Вспомним, как характеризует Спиноза того Бога, единственно которого он допускает. Этот Бог представляет собой «существо абсолютно бесконечное, т. е. субстанцию, состоящую из бесконечно многих атрибутов, каждый из которых выражает собою вечную и бесконечную сущность». Таково устанавливаемое Спинозой понятие Бога. А к этому определенно прибавляется еще ряд других признаков, выводимых в первой части Этики. Из них остановимся только на двух следующих: 1) Спиноза отрицает у Бога деятельность по целям, 2) а в связи с этим и волю. Но если у той сущности, которую Спиноза называет Богом, нет ни воли, ни деятельности по целям, то что же это за Бог? Не значит ли это, что понятие Бога у него исчезло, а сохранилось только слово, или название, или термин Бог – слово, которое у него, действительно, фигурирует чуть не на каждой строке?
Но вот это-то обстоятельство и сбивает многих с толку; и против обвинения Спинозы в атеизме возражают, будто бы из того, что Спиноза постоянно говорит о Боге, ясно, что в его учении нет атеизма, но что он только понимает Бога иначе, чем другие, иначе, чем господствующая религия. Нельзя же требовать, прибавляют к этому, чтобы все понимали Бога одинаково с господствующей религией: ведь при таких условиях придется называть атеистами и последователей всех других религий; а это – явная нелепость. Словом, защитники Спинозы, охраняя его против обвинения в атеизме, ссылаются на то, что всякий вправе мыслить или понимать Бога по-своему.
Но они при этом не доглядывают одного обстоятельства: несомненно, что всякий вправе понимать Бога по-своему, но только не иначе, как до известного предела, именно до тех пор, пока мы не противоречим тем признакам, которые оказываются присущими Богу вообще, т. е. всякому Богу. Ведь понимание Бога должно быть подчинено тем же требованиям логики, как и понимание любой вещи: о всякой вещи мы вправе мыслить только то, что не противоречит содержанию ее понятия. И что право мыслить Бога по-своему тоже ограничено подобным пределом, видно из того, что в противном случае ничто не мешало бы нам условиться понимать под словом «Бог» любую вещь, например, материю, и отрицать существование всякого другого Бога, и при отсутствии всякого ограничения в праве мыслить Бога по-своему нас все-таки нельзя было бы обвинять в атеизме.
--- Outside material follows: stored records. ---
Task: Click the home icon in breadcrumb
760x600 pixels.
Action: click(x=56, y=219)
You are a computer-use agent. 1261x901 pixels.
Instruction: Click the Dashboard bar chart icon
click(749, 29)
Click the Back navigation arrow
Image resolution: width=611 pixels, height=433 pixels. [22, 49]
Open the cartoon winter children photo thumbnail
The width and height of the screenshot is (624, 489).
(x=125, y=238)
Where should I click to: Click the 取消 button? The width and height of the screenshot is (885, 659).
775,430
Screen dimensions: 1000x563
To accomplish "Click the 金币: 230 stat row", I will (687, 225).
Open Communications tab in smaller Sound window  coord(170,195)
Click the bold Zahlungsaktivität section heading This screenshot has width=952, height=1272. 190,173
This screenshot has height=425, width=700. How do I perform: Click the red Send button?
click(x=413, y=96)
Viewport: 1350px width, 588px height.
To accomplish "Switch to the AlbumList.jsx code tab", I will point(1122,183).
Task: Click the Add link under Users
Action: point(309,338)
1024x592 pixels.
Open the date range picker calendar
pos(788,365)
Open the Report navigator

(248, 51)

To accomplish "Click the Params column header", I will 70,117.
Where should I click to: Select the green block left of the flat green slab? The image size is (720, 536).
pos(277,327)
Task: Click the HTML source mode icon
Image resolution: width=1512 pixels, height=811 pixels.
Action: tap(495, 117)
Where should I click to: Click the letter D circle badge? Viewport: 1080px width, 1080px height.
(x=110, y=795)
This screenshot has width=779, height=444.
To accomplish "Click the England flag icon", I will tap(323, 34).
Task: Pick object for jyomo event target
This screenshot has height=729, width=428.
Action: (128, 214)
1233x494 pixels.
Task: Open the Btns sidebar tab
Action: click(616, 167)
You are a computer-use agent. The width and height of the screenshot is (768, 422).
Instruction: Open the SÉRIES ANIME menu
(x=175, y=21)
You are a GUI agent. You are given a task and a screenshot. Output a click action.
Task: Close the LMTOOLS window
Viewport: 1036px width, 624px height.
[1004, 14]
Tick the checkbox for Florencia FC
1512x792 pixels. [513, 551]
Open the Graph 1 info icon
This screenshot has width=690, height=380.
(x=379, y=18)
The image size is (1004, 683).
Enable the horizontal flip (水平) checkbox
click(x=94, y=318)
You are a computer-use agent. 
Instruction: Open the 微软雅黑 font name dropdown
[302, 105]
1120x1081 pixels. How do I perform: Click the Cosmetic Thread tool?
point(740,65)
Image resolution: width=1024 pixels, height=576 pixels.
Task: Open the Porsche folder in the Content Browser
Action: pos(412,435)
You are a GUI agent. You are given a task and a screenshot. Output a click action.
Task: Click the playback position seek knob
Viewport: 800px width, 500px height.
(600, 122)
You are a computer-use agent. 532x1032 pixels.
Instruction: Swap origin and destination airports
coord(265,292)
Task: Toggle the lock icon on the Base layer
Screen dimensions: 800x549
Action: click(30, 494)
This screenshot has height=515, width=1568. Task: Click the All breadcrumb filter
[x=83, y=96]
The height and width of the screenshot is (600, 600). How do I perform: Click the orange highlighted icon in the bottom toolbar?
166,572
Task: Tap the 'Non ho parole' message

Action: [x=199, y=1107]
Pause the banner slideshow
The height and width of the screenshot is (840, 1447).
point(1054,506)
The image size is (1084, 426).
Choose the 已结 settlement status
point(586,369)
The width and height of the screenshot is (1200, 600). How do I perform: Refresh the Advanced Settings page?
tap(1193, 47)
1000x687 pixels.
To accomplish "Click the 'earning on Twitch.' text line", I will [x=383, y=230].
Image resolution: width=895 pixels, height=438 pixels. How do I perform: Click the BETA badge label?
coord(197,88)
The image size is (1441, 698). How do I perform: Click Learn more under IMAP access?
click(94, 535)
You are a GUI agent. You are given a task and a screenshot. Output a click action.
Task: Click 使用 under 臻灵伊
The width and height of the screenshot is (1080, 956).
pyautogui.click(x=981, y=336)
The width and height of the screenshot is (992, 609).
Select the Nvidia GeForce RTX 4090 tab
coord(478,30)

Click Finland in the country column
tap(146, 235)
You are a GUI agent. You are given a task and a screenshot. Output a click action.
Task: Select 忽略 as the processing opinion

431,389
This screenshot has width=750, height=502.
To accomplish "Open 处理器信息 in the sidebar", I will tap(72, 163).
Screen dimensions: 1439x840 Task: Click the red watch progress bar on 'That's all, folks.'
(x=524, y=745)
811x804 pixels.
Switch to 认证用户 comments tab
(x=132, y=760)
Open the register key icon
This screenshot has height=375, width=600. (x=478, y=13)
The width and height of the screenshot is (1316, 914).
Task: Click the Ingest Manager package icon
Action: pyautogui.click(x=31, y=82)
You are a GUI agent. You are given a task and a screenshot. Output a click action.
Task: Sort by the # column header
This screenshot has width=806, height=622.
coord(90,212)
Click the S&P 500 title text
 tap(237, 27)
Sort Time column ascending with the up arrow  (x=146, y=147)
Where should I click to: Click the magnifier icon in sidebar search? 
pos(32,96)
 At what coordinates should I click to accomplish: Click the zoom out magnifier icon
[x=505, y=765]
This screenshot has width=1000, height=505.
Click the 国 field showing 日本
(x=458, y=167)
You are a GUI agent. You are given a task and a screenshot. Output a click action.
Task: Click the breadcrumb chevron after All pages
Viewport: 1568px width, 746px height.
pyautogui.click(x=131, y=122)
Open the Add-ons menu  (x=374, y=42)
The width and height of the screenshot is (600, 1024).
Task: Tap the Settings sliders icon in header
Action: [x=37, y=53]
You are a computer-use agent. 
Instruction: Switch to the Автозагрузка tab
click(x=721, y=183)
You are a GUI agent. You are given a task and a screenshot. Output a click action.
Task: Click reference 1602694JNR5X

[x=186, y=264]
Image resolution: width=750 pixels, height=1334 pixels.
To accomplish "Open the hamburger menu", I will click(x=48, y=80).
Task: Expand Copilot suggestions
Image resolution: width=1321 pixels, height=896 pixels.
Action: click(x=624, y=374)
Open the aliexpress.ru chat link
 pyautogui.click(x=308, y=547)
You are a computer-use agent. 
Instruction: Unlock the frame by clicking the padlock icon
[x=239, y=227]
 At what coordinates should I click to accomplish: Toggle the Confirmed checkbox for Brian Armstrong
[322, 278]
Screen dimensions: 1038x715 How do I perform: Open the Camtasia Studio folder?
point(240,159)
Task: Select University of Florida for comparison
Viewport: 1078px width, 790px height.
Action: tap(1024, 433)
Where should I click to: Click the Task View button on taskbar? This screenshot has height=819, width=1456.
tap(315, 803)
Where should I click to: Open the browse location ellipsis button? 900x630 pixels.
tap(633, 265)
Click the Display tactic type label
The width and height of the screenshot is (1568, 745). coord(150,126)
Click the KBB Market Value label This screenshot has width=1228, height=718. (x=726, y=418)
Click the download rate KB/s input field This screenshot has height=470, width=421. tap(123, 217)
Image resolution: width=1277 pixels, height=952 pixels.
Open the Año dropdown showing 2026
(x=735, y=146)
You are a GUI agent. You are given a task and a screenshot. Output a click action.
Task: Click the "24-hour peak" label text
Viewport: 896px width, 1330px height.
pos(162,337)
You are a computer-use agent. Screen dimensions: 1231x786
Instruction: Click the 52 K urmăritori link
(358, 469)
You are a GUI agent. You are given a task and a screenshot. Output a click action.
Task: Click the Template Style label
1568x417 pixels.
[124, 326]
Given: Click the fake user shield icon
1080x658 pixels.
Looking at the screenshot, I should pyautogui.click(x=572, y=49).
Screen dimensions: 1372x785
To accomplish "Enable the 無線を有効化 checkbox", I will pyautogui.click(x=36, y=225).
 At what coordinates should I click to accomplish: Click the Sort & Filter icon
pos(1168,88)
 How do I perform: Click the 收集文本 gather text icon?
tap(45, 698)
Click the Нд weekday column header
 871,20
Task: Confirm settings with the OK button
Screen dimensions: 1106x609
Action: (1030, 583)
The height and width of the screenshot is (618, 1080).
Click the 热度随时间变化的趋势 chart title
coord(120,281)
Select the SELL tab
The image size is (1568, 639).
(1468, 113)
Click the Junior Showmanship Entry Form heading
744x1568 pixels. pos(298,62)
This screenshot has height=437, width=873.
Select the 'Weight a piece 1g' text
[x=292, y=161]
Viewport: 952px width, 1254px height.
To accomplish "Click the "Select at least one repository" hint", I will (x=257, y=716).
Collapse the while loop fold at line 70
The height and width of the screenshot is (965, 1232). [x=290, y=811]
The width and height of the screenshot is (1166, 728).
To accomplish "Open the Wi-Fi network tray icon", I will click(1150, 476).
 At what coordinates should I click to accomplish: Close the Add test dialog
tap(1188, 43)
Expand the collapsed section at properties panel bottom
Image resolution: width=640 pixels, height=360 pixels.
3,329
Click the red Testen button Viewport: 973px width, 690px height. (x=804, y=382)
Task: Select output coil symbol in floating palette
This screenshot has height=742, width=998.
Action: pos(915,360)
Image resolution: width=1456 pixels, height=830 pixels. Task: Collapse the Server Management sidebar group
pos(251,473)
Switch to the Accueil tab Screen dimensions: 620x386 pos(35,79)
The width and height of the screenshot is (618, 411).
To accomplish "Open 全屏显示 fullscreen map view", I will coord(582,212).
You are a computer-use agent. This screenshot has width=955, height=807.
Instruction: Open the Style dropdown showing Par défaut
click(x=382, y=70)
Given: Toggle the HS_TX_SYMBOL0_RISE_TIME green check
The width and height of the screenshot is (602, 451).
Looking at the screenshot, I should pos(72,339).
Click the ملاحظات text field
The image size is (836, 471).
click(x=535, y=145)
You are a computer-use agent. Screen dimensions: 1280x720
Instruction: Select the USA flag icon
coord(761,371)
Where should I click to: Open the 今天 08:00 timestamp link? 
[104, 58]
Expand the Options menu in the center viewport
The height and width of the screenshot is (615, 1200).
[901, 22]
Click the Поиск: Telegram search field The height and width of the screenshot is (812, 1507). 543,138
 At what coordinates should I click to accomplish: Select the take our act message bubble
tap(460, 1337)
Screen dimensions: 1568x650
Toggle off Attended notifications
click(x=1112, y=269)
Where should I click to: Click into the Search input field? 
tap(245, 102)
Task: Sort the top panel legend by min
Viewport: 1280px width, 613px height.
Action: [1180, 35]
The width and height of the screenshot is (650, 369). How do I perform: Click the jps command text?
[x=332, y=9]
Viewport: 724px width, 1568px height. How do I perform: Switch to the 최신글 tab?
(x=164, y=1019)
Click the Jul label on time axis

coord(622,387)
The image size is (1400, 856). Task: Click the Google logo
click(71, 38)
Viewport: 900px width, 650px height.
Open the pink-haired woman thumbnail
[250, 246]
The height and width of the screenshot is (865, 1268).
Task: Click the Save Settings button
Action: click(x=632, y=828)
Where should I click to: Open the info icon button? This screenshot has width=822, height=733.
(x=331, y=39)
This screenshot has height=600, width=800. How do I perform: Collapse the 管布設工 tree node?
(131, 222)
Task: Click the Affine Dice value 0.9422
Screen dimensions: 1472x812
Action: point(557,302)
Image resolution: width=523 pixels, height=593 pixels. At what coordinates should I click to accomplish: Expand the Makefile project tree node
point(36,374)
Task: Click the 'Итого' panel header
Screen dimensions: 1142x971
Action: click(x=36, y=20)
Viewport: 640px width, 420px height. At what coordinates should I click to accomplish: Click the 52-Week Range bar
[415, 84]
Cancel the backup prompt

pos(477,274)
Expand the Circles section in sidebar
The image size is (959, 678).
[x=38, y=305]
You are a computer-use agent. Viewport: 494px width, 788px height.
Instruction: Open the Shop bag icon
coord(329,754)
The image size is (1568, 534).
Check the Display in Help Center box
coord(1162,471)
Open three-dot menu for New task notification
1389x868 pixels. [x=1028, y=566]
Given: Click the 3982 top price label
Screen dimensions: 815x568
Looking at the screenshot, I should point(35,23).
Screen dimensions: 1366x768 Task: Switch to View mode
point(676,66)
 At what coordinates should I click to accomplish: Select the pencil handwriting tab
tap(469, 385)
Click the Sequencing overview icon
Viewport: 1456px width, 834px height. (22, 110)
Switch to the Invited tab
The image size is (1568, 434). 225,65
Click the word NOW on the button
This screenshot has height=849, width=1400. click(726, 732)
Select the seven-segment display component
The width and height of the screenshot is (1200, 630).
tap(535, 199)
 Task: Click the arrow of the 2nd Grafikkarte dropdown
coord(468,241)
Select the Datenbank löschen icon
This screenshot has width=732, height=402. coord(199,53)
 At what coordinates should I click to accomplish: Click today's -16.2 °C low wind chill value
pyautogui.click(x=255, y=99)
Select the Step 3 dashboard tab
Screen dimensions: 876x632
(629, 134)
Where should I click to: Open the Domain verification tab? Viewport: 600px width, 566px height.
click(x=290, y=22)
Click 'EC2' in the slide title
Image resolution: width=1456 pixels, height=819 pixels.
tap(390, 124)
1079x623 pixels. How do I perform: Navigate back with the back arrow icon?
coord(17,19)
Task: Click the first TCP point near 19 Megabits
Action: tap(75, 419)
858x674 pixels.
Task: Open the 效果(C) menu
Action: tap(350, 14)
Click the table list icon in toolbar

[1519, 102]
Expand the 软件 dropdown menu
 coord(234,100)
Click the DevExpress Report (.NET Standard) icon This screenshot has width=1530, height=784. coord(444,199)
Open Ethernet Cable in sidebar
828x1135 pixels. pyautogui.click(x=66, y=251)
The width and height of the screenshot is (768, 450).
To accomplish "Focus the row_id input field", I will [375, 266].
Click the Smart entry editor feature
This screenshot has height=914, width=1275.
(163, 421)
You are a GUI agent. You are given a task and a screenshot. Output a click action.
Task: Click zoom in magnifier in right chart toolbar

Но ведь это явная нелепость.
Итак, очевидно, что в праве мыслить или понимать Бога по-своему действительно существует указанный предел. Поэтому для решения вопроса об атеизме Спинозы, необходимо убедиться, перешел ли он за этот предел или нет. А для этой цели надо выяснить признаки, присущие Богу вообще, т. е. всякому Богу, несмотря на различие религий; ибо отступать от этих признаков, говоря о Боге (вообще), будет значить – играть словами. Рассмотрим же признаки, которые были бы общими и для Зевса, и для Перуна, и для Бога магометанского, и для Бога христианского, и для Бога фетишистов и т. д. Они-то и будут признаками, образующими понятие Бога вообще, т. е. такими признаками, которым, не вдаваясь в логически непозволительную игру слов, уже никто не вправе противоречить, как бы ни понимал он Бога в остальных отношениях.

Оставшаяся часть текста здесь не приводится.